# Sticky  Celebration of life for Tony "Bones" The bait boat guy.



## AQUA HUNTRESS

Tony "Bones" was such an important part of our fishing community. I am throwing a celebration of life party to honor this mans hard work for so many years. He helped put a lot of fish on our decks. Lets get together to raise a glass to Bones and tell a few fish stories. We will have free Cajun food, 2 kegs of free beer and live music on the top floor of The Islander on Pensacola Beach! Invite your fishing friends that knew Bones and lets make this a party he will smile on! This event is open to everyone!

The date is Saturday August 17th at 6:30 PM.

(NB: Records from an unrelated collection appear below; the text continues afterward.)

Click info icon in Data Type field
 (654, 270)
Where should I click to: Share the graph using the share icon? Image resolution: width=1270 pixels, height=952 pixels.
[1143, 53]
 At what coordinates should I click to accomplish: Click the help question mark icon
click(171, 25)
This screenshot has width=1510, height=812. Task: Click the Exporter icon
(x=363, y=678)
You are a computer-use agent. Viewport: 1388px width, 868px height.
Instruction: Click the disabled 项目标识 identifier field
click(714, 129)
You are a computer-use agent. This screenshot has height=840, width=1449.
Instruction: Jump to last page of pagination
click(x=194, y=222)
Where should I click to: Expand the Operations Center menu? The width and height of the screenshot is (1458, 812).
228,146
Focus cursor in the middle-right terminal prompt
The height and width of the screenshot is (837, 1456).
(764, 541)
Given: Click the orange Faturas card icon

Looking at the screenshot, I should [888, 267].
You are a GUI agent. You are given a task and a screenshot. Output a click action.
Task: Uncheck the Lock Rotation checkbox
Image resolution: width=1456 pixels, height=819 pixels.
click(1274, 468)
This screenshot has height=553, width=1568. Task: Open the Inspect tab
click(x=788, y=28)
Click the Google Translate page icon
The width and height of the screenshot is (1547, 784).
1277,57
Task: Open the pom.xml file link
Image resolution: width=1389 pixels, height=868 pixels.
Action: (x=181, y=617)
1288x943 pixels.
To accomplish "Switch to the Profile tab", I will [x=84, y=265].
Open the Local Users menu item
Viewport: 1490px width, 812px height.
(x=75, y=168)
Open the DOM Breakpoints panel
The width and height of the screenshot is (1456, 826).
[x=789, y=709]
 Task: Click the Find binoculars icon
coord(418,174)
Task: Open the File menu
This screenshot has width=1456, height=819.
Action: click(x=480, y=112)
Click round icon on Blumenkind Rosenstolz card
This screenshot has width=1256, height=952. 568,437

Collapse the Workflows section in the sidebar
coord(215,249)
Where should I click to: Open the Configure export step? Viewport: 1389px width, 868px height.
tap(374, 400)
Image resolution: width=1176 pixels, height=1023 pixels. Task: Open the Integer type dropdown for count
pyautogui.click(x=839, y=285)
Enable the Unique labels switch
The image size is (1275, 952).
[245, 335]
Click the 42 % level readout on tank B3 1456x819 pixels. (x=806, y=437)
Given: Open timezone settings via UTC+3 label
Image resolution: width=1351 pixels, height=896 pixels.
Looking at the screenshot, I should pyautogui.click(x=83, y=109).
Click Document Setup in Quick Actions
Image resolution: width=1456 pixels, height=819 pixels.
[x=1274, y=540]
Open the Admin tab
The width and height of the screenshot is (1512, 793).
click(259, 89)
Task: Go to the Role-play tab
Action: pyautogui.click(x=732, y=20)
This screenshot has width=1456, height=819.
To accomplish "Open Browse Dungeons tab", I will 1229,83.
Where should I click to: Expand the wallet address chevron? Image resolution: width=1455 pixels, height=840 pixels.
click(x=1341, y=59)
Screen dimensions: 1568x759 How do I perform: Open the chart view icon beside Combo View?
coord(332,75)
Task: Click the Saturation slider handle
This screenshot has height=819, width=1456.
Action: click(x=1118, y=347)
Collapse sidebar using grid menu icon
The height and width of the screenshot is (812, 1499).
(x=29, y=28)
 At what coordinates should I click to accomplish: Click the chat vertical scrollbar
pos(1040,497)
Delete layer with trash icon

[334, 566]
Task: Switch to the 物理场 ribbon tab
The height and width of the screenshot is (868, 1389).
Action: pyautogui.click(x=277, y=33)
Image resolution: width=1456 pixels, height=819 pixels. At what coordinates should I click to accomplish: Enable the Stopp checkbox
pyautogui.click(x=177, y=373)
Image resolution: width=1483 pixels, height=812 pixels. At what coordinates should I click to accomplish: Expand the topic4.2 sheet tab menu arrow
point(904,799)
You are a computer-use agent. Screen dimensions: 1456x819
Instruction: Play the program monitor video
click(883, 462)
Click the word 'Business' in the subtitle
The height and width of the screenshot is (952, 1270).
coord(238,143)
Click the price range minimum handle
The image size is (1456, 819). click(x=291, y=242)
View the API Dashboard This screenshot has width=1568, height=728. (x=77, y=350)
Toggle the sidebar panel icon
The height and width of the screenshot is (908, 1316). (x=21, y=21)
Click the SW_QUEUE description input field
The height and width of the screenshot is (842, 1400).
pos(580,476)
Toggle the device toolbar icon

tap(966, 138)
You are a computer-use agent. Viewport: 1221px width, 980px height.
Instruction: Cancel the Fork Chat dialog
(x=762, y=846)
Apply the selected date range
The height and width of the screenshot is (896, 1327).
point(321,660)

Please leave a comment letting me know if you plan to attend so I can plan the food accordingly.


----------



## SurfRidr

I wonder if the mods could sticky this until the event? :thumbsup:


----------



## cody&ryand

I am definitely going to try and swing by already have a event I have to attend earlier in the day on the beach at the rv park


----------



## DreamWeaver21

I won't be there but I will look East every time I run out Pensacola pass to see if the silhouette of the blue bait boat is there just as I have done the last 5 years or so...


----------



## cuzmondo

Fishinlane told us about the COL last Sunday. Cuz and Cuzette are planning to come by. We know how hard Tony worked for all of us and the charter boat captains. It would be tough to fill his shoes.
RIP Baitman!


----------



## BananaTom

I am Unable to attend 

Our son’s 40th, and his daughter’s third birthday celebration is that day in Bay St. Louis. Y’all have fun.


----------



## Sailorboy

Damn...just saw this.. such a vital part of our community God Speed Sir


----------